(AIM OF THE TASK): Please print the full listing exactly.

(SUPPLIED RECORDS):
■ ■ ■
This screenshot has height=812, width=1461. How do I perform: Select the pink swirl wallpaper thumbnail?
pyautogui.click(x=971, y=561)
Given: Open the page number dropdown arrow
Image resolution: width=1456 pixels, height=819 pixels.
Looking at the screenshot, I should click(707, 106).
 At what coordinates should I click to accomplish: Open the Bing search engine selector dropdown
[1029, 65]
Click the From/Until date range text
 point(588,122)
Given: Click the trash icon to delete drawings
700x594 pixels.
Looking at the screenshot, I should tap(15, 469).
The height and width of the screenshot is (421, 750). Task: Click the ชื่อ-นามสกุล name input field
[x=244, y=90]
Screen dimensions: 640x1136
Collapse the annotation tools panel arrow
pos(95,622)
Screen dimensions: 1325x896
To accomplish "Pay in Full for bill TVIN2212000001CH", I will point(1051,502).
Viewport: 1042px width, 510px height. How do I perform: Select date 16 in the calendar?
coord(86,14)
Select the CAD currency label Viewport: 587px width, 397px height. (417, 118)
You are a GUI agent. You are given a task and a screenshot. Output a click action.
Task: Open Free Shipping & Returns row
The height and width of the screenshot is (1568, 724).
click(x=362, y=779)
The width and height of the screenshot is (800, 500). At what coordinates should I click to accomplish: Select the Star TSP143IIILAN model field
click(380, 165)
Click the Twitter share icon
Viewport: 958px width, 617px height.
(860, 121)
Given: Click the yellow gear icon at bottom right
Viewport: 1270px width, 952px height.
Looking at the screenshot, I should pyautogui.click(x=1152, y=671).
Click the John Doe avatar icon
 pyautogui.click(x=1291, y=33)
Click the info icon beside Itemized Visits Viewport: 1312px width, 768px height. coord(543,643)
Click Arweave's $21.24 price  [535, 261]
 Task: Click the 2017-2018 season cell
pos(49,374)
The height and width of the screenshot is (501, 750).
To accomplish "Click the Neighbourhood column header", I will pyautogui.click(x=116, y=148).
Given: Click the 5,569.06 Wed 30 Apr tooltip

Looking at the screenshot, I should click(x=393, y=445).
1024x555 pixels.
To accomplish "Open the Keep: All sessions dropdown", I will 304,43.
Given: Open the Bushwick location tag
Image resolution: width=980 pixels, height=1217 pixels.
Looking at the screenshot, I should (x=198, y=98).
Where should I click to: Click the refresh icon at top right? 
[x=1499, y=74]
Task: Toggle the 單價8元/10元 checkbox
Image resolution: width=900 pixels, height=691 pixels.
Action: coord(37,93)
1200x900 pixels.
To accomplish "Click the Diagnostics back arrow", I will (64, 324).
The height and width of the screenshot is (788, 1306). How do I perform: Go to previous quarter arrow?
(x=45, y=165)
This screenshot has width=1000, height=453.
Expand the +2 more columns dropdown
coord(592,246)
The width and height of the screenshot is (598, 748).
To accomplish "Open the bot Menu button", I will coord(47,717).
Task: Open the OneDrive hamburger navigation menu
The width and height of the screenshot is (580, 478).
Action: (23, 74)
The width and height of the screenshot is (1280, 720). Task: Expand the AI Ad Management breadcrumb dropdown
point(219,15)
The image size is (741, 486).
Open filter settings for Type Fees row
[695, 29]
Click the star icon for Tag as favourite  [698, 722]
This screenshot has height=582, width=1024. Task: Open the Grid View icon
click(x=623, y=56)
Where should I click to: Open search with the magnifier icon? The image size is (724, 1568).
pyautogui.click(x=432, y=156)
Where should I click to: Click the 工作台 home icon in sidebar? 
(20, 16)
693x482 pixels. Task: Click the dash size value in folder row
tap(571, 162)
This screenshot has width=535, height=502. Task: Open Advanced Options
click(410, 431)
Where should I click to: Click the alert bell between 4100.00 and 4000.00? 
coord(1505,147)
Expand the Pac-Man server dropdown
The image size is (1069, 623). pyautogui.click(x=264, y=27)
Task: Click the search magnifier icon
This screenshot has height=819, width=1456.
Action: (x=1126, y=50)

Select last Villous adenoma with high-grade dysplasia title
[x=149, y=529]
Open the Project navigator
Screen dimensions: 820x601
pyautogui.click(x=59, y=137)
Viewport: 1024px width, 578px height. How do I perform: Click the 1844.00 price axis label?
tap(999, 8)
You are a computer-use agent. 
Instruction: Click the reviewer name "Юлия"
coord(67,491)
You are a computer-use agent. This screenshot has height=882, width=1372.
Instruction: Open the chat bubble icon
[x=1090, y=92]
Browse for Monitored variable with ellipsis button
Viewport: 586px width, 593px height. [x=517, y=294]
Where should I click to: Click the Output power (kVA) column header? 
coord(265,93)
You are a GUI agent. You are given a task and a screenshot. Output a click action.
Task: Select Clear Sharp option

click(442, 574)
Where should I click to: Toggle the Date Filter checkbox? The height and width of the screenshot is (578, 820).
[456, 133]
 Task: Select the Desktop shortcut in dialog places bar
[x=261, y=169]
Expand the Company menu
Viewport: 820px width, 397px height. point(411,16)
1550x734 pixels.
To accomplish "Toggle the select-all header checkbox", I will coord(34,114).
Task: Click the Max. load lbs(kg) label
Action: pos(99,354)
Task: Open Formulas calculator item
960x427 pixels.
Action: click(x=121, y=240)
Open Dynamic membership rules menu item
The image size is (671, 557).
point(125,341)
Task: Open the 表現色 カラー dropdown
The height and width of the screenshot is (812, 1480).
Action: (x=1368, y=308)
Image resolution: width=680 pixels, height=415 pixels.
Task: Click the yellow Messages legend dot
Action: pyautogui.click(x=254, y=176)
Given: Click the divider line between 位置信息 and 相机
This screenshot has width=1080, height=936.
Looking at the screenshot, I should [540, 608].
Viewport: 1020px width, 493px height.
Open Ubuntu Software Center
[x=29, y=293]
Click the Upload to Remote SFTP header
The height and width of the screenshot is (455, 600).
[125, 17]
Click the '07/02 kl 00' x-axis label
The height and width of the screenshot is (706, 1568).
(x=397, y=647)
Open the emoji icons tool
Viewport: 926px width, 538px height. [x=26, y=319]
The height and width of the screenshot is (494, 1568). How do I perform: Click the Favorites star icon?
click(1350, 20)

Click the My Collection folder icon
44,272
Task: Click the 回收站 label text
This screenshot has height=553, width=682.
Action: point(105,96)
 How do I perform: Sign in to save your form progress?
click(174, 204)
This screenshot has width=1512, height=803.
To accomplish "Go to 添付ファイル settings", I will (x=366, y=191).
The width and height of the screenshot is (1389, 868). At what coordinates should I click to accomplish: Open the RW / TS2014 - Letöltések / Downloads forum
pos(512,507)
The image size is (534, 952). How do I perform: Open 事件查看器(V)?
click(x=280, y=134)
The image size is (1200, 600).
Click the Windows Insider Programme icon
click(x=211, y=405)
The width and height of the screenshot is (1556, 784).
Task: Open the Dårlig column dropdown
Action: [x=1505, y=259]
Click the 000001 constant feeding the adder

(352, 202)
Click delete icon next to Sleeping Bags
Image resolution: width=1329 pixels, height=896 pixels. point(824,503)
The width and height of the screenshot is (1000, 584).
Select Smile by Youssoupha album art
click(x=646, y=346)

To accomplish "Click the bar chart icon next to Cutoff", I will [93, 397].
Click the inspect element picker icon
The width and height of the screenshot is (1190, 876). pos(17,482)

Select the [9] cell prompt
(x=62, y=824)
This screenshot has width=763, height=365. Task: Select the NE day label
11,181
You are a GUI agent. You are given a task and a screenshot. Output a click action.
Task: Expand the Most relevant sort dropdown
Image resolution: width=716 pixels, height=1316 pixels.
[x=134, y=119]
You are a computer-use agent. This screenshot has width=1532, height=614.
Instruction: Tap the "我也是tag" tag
■ ■ ■
(EXERCISE OUTPUT):
This screenshot has height=812, width=1461. How do I perform: Select the pink swirl wallpaper thumbnail?
pyautogui.click(x=971, y=561)
Given: Open the page number dropdown arrow
Image resolution: width=1456 pixels, height=819 pixels.
Looking at the screenshot, I should click(707, 106).
 At what coordinates should I click to accomplish: Open the Bing search engine selector dropdown
[1029, 65]
Click the From/Until date range text
 point(588,122)
Given: Click the trash icon to delete drawings
700x594 pixels.
Looking at the screenshot, I should tap(15, 469).
The height and width of the screenshot is (421, 750). Task: Click the ชื่อ-นามสกุล name input field
[x=244, y=90]
Screen dimensions: 640x1136
Collapse the annotation tools panel arrow
pos(95,622)
Screen dimensions: 1325x896
To accomplish "Pay in Full for bill TVIN2212000001CH", I will point(1051,502).
Viewport: 1042px width, 510px height. How do I perform: Select date 16 in the calendar?
coord(86,14)
Select the CAD currency label Viewport: 587px width, 397px height. (417, 118)
You are a GUI agent. You are given a task and a screenshot. Output a click action.
Task: Open Free Shipping & Returns row
The height and width of the screenshot is (1568, 724).
click(x=362, y=779)
The width and height of the screenshot is (800, 500). At what coordinates should I click to accomplish: Select the Star TSP143IIILAN model field
click(380, 165)
Click the Twitter share icon
Viewport: 958px width, 617px height.
(860, 121)
Given: Click the yellow gear icon at bottom right
Viewport: 1270px width, 952px height.
Looking at the screenshot, I should pyautogui.click(x=1152, y=671).
Click the John Doe avatar icon
 pyautogui.click(x=1291, y=33)
Click the info icon beside Itemized Visits Viewport: 1312px width, 768px height. coord(543,643)
Click Arweave's $21.24 price  [535, 261]
 Task: Click the 2017-2018 season cell
pos(49,374)
The height and width of the screenshot is (501, 750).
To accomplish "Click the Neighbourhood column header", I will pyautogui.click(x=116, y=148).
Given: Click the 5,569.06 Wed 30 Apr tooltip

Looking at the screenshot, I should click(x=393, y=445).
1024x555 pixels.
To accomplish "Open the Keep: All sessions dropdown", I will 304,43.
Given: Open the Bushwick location tag
Image resolution: width=980 pixels, height=1217 pixels.
Looking at the screenshot, I should (x=198, y=98).
Where should I click to: Click the refresh icon at top right? 
[x=1499, y=74]
Task: Toggle the 單價8元/10元 checkbox
Image resolution: width=900 pixels, height=691 pixels.
Action: coord(37,93)
1200x900 pixels.
To accomplish "Click the Diagnostics back arrow", I will (64, 324).
The height and width of the screenshot is (788, 1306). How do I perform: Go to previous quarter arrow?
(x=45, y=165)
This screenshot has width=1000, height=453.
Expand the +2 more columns dropdown
coord(592,246)
The width and height of the screenshot is (598, 748).
To accomplish "Open the bot Menu button", I will coord(47,717).
Task: Open the OneDrive hamburger navigation menu
The width and height of the screenshot is (580, 478).
Action: (23, 74)
The width and height of the screenshot is (1280, 720). Task: Expand the AI Ad Management breadcrumb dropdown
point(219,15)
The image size is (741, 486).
Open filter settings for Type Fees row
[695, 29]
Click the star icon for Tag as favourite  [698, 722]
This screenshot has height=582, width=1024. Task: Open the Grid View icon
click(x=623, y=56)
Where should I click to: Open search with the magnifier icon? The image size is (724, 1568).
pyautogui.click(x=432, y=156)
Where should I click to: Click the 工作台 home icon in sidebar? 
(20, 16)
693x482 pixels. Task: Click the dash size value in folder row
tap(571, 162)
This screenshot has width=535, height=502. Task: Open Advanced Options
click(410, 431)
Where should I click to: Click the alert bell between 4100.00 and 4000.00? 
coord(1505,147)
Expand the Pac-Man server dropdown
The image size is (1069, 623). pyautogui.click(x=264, y=27)
Task: Click the search magnifier icon
This screenshot has height=819, width=1456.
Action: (x=1126, y=50)

Select last Villous adenoma with high-grade dysplasia title
[x=149, y=529]
Open the Project navigator
Screen dimensions: 820x601
pyautogui.click(x=59, y=137)
Viewport: 1024px width, 578px height. How do I perform: Click the 1844.00 price axis label?
tap(999, 8)
You are a computer-use agent. 
Instruction: Click the reviewer name "Юлия"
coord(67,491)
You are a computer-use agent. This screenshot has height=882, width=1372.
Instruction: Open the chat bubble icon
[x=1090, y=92]
Browse for Monitored variable with ellipsis button
Viewport: 586px width, 593px height. [x=517, y=294]
Where should I click to: Click the Output power (kVA) column header? 
coord(265,93)
You are a GUI agent. You are given a task and a screenshot. Output a click action.
Task: Select Clear Sharp option

click(442, 574)
Where should I click to: Toggle the Date Filter checkbox? The height and width of the screenshot is (578, 820).
[456, 133]
 Task: Select the Desktop shortcut in dialog places bar
[x=261, y=169]
Expand the Company menu
Viewport: 820px width, 397px height. point(411,16)
1550x734 pixels.
To accomplish "Toggle the select-all header checkbox", I will coord(34,114).
Task: Click the Max. load lbs(kg) label
Action: pos(99,354)
Task: Open Formulas calculator item
960x427 pixels.
Action: click(x=121, y=240)
Open Dynamic membership rules menu item
The image size is (671, 557).
point(125,341)
Task: Open the 表現色 カラー dropdown
The height and width of the screenshot is (812, 1480).
Action: (x=1368, y=308)
Image resolution: width=680 pixels, height=415 pixels.
Task: Click the yellow Messages legend dot
Action: pyautogui.click(x=254, y=176)
Given: Click the divider line between 位置信息 and 相机
This screenshot has width=1080, height=936.
Looking at the screenshot, I should [540, 608].
Viewport: 1020px width, 493px height.
Open Ubuntu Software Center
[x=29, y=293]
Click the Upload to Remote SFTP header
The height and width of the screenshot is (455, 600).
[125, 17]
Click the '07/02 kl 00' x-axis label
The height and width of the screenshot is (706, 1568).
(x=397, y=647)
Open the emoji icons tool
Viewport: 926px width, 538px height. [x=26, y=319]
The height and width of the screenshot is (494, 1568). How do I perform: Click the Favorites star icon?
click(1350, 20)

Click the My Collection folder icon
44,272
Task: Click the 回收站 label text
This screenshot has height=553, width=682.
Action: point(105,96)
 How do I perform: Sign in to save your form progress?
click(174, 204)
This screenshot has width=1512, height=803.
To accomplish "Go to 添付ファイル settings", I will (x=366, y=191).
The width and height of the screenshot is (1389, 868). At what coordinates should I click to accomplish: Open the RW / TS2014 - Letöltések / Downloads forum
pos(512,507)
The image size is (534, 952). How do I perform: Open 事件查看器(V)?
click(x=280, y=134)
The image size is (1200, 600).
Click the Windows Insider Programme icon
click(x=211, y=405)
The width and height of the screenshot is (1556, 784).
Task: Open the Dårlig column dropdown
Action: [x=1505, y=259]
Click the 000001 constant feeding the adder

(352, 202)
Click delete icon next to Sleeping Bags
Image resolution: width=1329 pixels, height=896 pixels. point(824,503)
The width and height of the screenshot is (1000, 584).
Select Smile by Youssoupha album art
click(x=646, y=346)

To accomplish "Click the bar chart icon next to Cutoff", I will [93, 397].
Click the inspect element picker icon
The width and height of the screenshot is (1190, 876). pos(17,482)

Select the [9] cell prompt
(x=62, y=824)
This screenshot has width=763, height=365. Task: Select the NE day label
11,181
You are a GUI agent. You are given a task and a screenshot. Output a click action.
Task: Expand the Most relevant sort dropdown
Image resolution: width=716 pixels, height=1316 pixels.
[x=134, y=119]
You are a computer-use agent. This screenshot has width=1532, height=614.
Instruction: Tap the "我也是tag" tag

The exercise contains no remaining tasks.